У расстроенного пианино, что стояло в нашей прежней квартире, была хитрая третья педаль — для тихой игры, чтобы не беспокоить соседей. Стоило ее нажать, как между струнами и молоточками появлялась полоска толстого войлока, и звуки зарывались в мягкое, превращаясь в приглушенный разговор, почта что шепот. Помню, как я удивлялся, когда мать садилась на вертящийся стул и перебирала клавиши, мне казалось, что ее короткие пальцы, пропахшие ланолином, не годятся для музыки, другое дело — пальцы пани Рауба или даже бабушкины, с разбухшими косточками, но быстрые, легко берущие октаву.
Однажды летом я зашел на кухню, когда мать резала салат, она протянула мне зеленый перчик — не глядя, машинально, — и я отшатнулся. Ее масляные пальцы, сжатые щепотью, оказались у меня перед глазами, и меня возмутила их некрасивость. Я закрылся в ванной и долго разглядывал свои руки, представляя себе Франтишека Конопку — белорукого шляхтича, избавившего меня от материнских пальцев, жестких волос и широкого сувалкийского носа.
Приехав в гости в первый раз и увидев пианино в нашей гостиной, тетка обрадовалась, как маленькая, сыграла какую-то быструю, плещущую Шопеном мелодию, захлопнула крышку и потребовала немедленно вызвать настройщика. Мать пробормотала что-то обиженное, но на следующий день пригласила к нам деде Хенаса, научившего меня слову «вирбельбанк» и подарившего камертон, похожий на вилку для гриля.

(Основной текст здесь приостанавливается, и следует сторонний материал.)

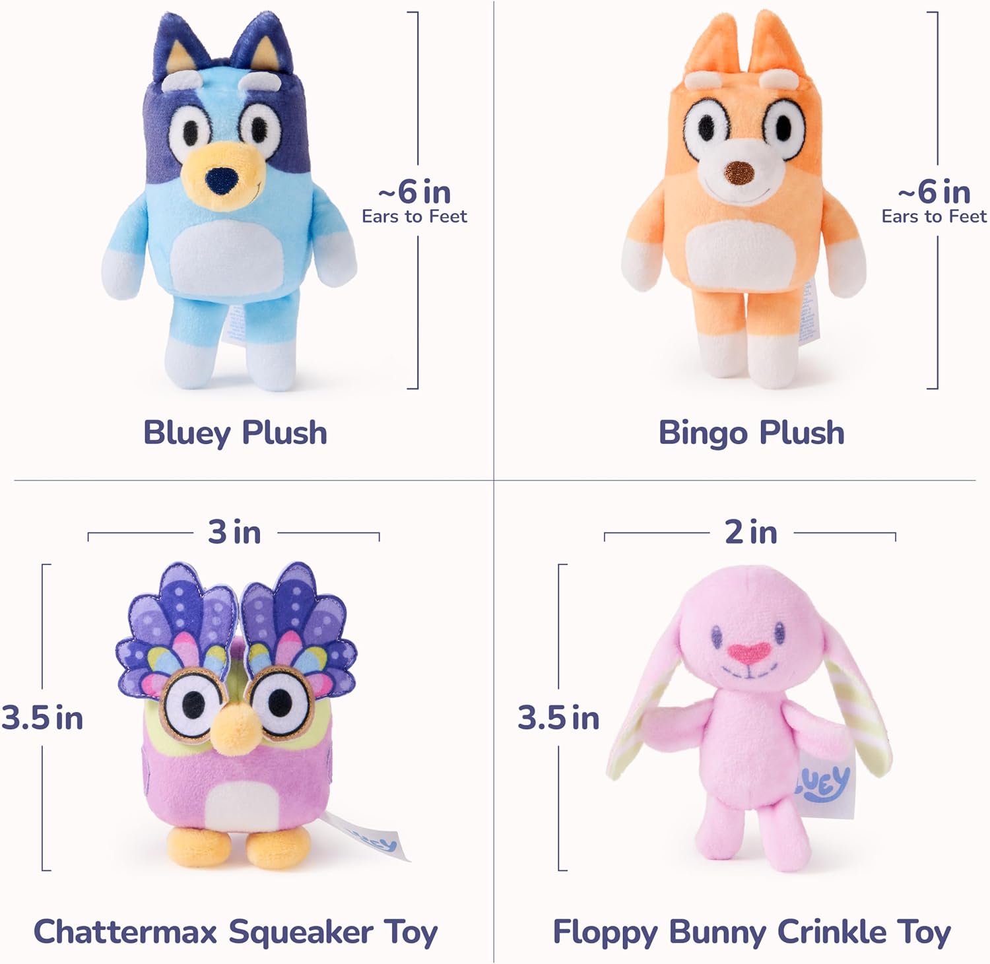
Task: Click the "Ears to Feet" text next to Bingo
Action: (934, 216)
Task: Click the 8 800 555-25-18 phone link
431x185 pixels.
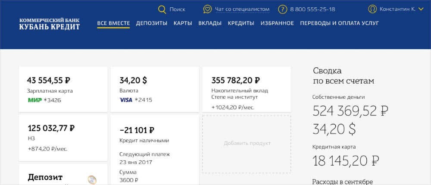Action: point(312,9)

Удивительное дело, в ту, последнюю, зиму я не почувствовал никакого эльфийского щипка или толчка в грудь, как бывает, когда догадываешься о чем-то простом и очевидном, скрывавшемся только от тебя. Я не видел, как стремительно она стареет, как запали у нее щеки, покрывшись парафиновым лоском поверх загара, да и сам загар приобрел скучный оттенок, который мой учитель рисования почтительно называл сырая умбра. В ней было столько холодного воздуха, мистраля, трамонтаны, звенящего жесткого электричества, что я не мог представить ее слабой и бессильной, не мог и не хотел. Другое дело, ее дочь.

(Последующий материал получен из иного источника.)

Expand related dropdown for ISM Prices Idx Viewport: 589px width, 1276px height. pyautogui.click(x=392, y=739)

Не помню точно где, кажется, на юге Италии, я видел круглые дома — trulli? — оставшиеся с тех времен, когда местный синьор разрешил своим подданным строить жилища из камня, при условии, что камни не будут скреплены цементом или известью. Такие дома можно было легко разобрать в наказание за неуплату налогов, это были крепкие с виду башни, способные развалиться на кусочки в мгновение ока, деревянный овин и тот был надежнее. Агне казалась мне чем-то вроде такого дома: дородная, уверенная в неотразимости своего материнства, она была жалкой и неустойчивой, как башня виллана. Стоило сказать ей что-нибудь резкое или просто не улыбнуться в ответ, как она рассыпалась на кусочки — голос садился, глаза набухали влагой, аквамариновый раёк темнел и расплывался.

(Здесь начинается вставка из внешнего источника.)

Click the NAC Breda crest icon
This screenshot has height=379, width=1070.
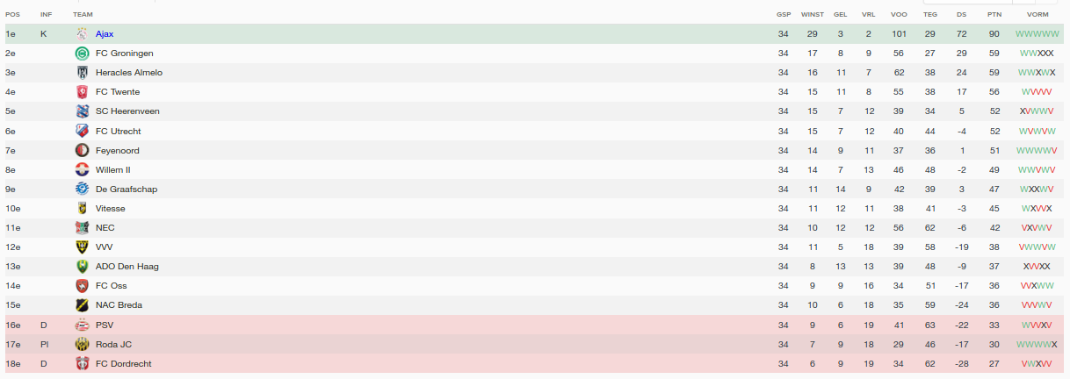pos(82,305)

Ее мать никогда не плакала, по крайней мере, я этого не видел.
Однажды, в зимний вильнюсский день, она собралась было заплакать, пару раз шмыгнула носом, но тут же с сомнением посмотрела мне в лицо. Глаза у нее стали зеленее, чем обычно, как будто их быстро промыли изнутри, но этим все и кончилось — был ясный полдень, и я различил бы слезы, не сомневайся. Мы шли по берегу Вильняле, и она все говорила и говорила про своего андалузца. Я уже знал о нем больше, чем о ней самой, и хотел бы никогда не слышать этого имени, но перебивать Зою мне не хотелось: ей было весело, а я давно не видел ее веселой.